I thought that this year's crazy storm came and went in late December when a tornado ripped through a nearby town and completely destroyed some homes and ripped roofs off of others. But we had a crazy April too. We had a storm one evening where it sounded like sheets of ice were falling onto our house. And that's basically what was happening. I've never heard anything like it. Jake and I ran upstairs screaming at each other (because we couldn't hear otherwise) to get the children. We scooped them out of bed and ran downstairs to get into our storm closet. Poor kids. But I wasn't going to chance it with what we'd seen and heard about from December's storms. They were so good. And it was scary outside. By the time it all passed, we were able to easily put everyone back to bed and witness the huge pile of hail that had poured off our roof onto our back porch. It was crazy. By the time it all melted, there was quite the pile of roof composite that had come with it. A floodlight had been shattered, our drain pipes were all dented, and one side of our fenced had been beaten up pretty badly. Jake's car was outside at the time, (and his face was not happy when I reminded that it was sitting at just the right angle behind the low hill next to us, or something. Regardless, I was thankful not to have more hail damage. As it is, we've got to get a portion of our roof replaced once the storm season is over.

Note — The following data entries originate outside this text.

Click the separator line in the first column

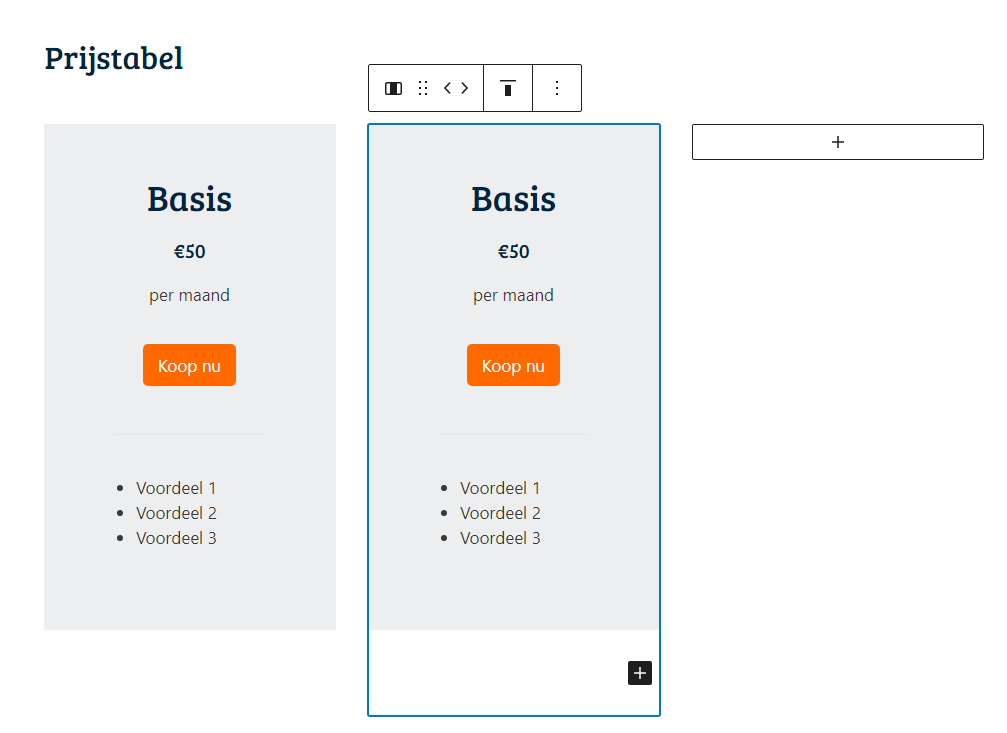(x=189, y=435)
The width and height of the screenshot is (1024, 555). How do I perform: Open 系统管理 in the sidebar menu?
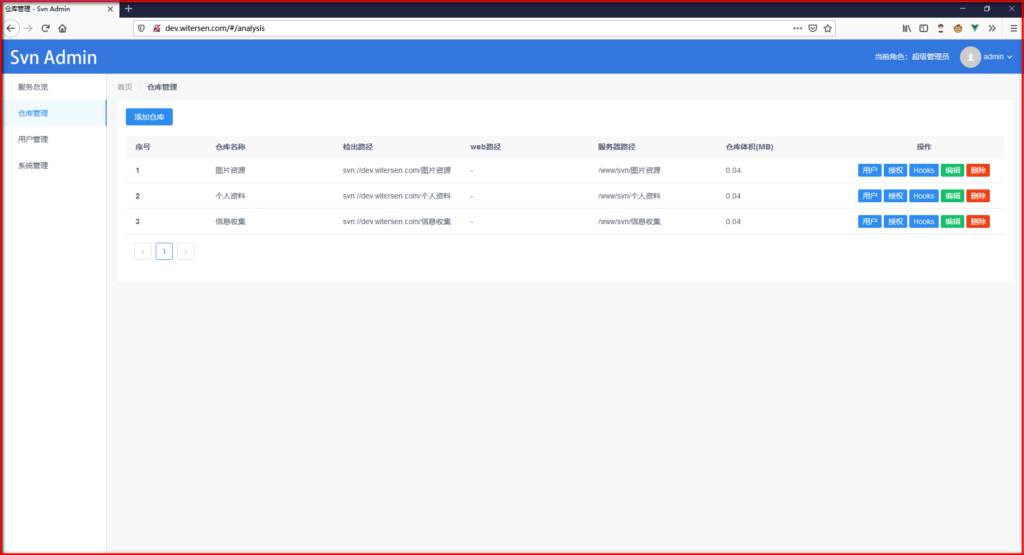33,165
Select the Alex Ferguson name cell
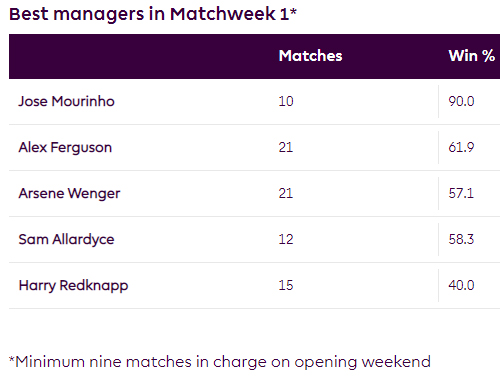The height and width of the screenshot is (382, 500). [65, 147]
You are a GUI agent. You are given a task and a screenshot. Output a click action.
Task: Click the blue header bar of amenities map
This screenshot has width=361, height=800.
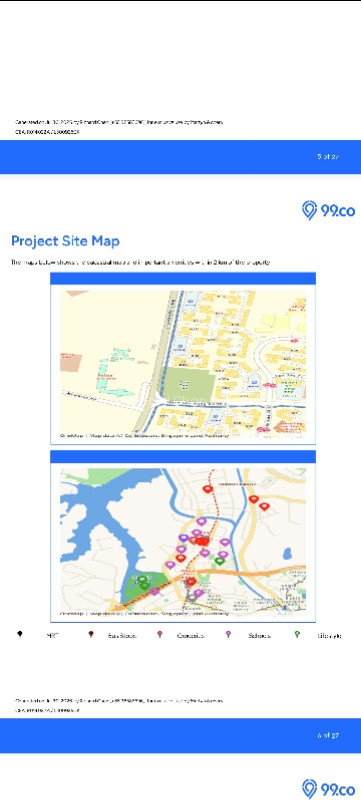point(183,456)
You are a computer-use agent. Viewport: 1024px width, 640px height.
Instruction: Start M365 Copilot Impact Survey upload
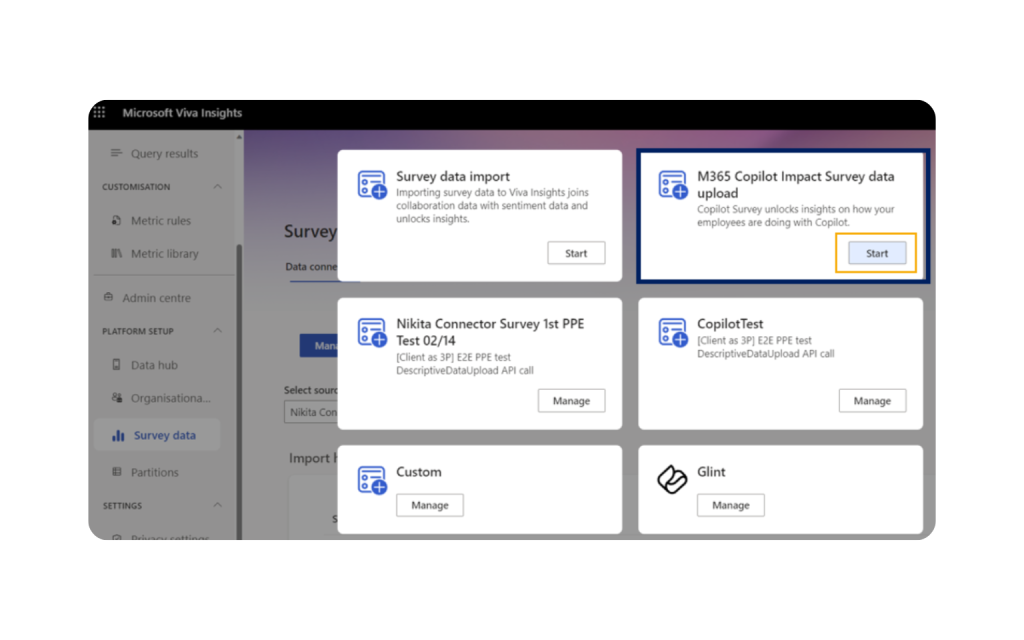click(876, 253)
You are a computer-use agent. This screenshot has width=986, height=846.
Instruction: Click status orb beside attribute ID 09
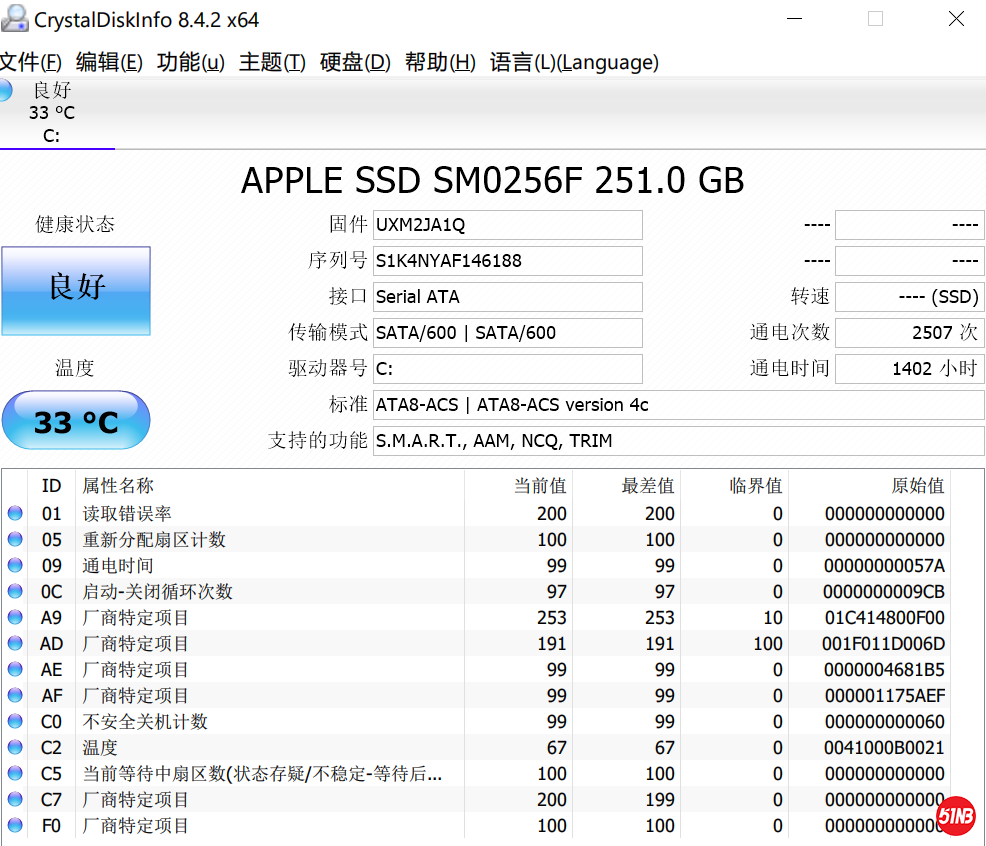[15, 566]
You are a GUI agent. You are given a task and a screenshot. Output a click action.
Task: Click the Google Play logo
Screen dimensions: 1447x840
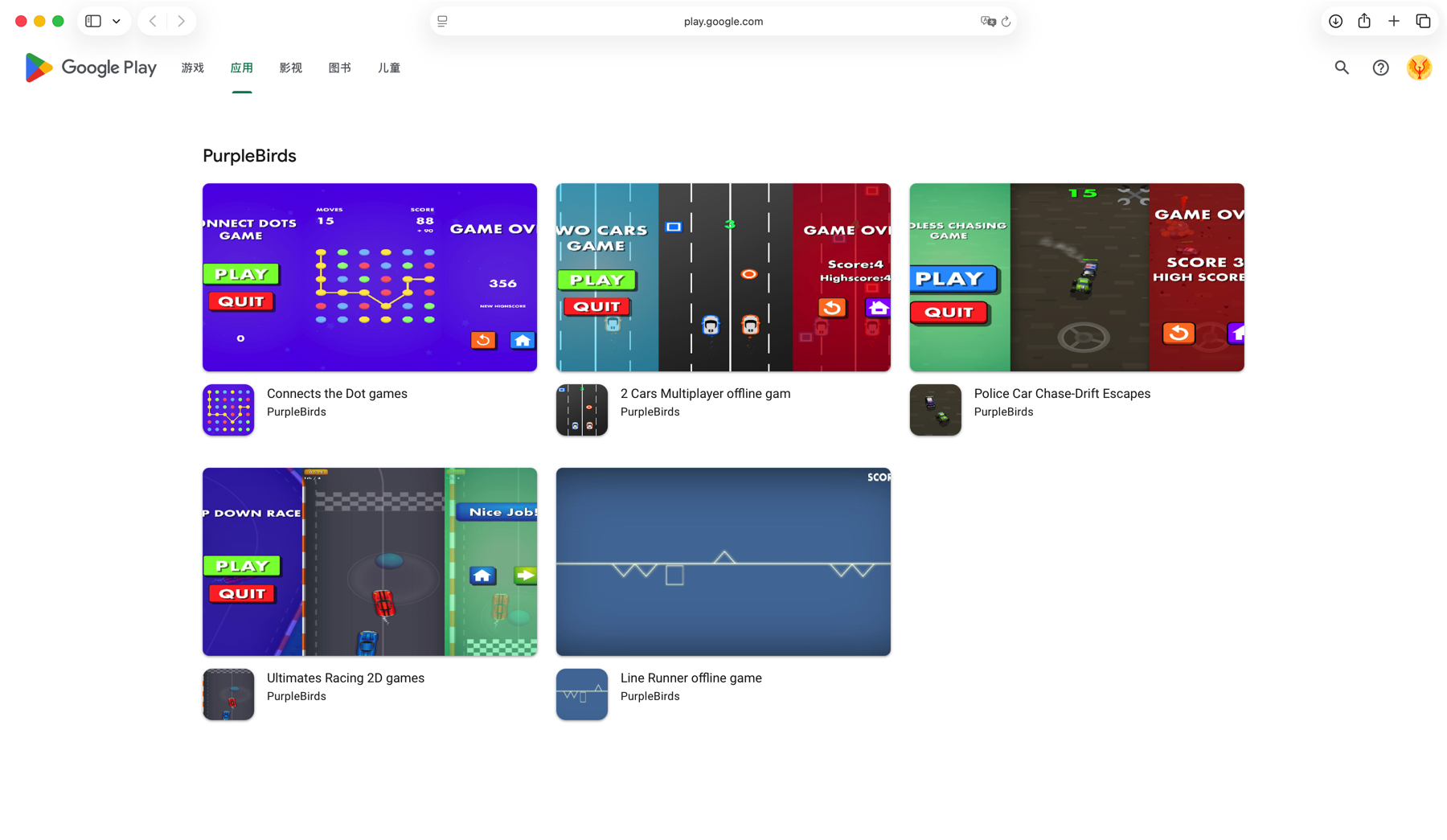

A very short time later, we were hit with another hail storm and very glad that we hadn't yet fixed our roof from the first one. These hail stones were much bigger. Oddly enough, they didn't do as much damage. Although the stones were huge (at least golf ball size), they had air pockets in them so the density didn't hit like it could have. The story was very different in other areas around us, however. We had friends with chunks of their roof on the ground or in their pool. In the nearby city of Wylie, they had baseball sized, solid ice hail stones. These stones were not only crashing through windows, they went straight through roofs. Our friends who moved there recently had twenty holes in their roof where hail slammed straight through. The community moved to see what they could do to help people get situated until things could get straightened out. The rain wasn't finished over the next couple of weeks, so some of these homes had tarps on the roof and windows boarded up to keep their homes from further damage. The cars outside at the time there were done for.
These stones were from the second storm. We have a video of our children jumping on the trampoline with the hail.